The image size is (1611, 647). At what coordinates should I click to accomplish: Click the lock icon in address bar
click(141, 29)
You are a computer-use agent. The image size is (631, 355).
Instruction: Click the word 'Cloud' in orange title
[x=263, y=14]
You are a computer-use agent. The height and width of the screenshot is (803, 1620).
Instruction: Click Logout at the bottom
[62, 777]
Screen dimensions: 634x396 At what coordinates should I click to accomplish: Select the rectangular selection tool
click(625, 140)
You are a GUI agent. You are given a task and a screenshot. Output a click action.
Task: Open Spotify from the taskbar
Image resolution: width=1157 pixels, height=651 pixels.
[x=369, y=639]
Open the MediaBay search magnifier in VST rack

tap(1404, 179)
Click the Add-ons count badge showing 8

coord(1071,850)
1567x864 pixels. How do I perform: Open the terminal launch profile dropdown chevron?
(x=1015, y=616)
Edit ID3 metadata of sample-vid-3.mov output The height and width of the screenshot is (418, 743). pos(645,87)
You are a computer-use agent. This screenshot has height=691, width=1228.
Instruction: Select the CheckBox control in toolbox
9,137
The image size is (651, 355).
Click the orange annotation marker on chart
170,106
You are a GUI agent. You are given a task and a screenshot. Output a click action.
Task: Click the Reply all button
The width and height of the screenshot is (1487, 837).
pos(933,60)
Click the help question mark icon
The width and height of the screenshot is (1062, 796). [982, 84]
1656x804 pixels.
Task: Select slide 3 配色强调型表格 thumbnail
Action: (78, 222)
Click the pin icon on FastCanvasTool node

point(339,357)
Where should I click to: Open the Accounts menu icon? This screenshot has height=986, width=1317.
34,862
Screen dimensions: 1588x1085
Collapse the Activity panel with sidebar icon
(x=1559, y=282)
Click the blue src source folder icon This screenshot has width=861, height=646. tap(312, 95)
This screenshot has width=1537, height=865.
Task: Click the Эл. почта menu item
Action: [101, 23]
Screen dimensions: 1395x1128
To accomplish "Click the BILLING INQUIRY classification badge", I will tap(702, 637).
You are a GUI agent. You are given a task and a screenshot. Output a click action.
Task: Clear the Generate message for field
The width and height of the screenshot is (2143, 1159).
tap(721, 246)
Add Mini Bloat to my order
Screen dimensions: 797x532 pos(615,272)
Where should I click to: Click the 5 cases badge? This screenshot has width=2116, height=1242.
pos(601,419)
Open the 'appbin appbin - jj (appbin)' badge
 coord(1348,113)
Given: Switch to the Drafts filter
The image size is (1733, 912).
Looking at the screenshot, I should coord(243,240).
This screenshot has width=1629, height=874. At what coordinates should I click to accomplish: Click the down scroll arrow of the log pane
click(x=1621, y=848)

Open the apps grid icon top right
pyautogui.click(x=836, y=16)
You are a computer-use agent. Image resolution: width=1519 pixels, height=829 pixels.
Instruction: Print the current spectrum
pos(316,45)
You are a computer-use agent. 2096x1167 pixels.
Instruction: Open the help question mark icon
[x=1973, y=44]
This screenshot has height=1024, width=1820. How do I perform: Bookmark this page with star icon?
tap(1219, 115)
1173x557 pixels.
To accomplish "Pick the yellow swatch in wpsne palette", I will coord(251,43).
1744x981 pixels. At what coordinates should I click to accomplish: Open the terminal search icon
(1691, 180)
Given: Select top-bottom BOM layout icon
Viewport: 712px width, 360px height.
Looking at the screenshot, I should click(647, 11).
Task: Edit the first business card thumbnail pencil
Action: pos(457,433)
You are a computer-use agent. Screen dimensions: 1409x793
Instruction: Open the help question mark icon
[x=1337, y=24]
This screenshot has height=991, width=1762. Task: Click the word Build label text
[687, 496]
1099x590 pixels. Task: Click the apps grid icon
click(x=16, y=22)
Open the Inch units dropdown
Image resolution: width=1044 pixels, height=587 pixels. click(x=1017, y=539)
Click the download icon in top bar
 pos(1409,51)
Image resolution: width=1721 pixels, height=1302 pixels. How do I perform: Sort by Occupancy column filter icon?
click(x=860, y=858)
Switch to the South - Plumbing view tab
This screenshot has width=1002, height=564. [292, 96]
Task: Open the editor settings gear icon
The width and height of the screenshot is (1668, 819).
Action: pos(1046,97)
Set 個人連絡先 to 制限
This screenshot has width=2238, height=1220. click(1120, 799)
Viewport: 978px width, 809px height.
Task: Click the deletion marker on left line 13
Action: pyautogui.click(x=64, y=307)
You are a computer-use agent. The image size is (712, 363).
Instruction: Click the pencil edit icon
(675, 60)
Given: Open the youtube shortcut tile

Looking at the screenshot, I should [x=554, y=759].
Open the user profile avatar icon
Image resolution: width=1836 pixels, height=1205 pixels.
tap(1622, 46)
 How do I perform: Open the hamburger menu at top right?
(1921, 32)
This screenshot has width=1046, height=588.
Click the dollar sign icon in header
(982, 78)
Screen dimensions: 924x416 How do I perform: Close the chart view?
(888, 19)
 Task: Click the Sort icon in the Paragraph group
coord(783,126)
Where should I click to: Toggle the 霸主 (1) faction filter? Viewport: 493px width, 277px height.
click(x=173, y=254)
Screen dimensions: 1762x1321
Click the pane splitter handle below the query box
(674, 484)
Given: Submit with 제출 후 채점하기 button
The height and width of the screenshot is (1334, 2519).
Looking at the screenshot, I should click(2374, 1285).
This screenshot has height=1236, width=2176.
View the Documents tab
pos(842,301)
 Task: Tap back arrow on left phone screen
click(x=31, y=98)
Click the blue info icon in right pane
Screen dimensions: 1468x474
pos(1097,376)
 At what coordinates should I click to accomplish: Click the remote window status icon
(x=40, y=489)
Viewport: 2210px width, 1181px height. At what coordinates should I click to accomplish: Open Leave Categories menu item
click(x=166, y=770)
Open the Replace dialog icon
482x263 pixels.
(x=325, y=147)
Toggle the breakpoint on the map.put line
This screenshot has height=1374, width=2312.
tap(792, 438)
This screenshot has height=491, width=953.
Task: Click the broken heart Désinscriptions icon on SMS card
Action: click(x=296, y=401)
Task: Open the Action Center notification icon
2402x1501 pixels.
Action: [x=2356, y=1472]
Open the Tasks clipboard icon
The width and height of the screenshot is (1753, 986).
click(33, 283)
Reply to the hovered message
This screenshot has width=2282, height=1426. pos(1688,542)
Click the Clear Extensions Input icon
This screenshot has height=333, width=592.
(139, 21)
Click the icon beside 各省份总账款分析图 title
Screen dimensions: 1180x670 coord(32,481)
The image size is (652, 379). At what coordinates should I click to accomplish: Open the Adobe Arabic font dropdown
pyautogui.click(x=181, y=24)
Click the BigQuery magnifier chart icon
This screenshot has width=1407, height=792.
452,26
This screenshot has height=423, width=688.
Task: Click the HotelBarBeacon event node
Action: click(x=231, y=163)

· · · ·

[What needs to be done] Every line of the material that holds "will" should be copied out as the answer.

[Expected output]
To accomplish "Click the BILLING INQUIRY classification badge", I will tap(702, 637).
To accomplish "Pick the yellow swatch in wpsne palette", I will coord(251,43).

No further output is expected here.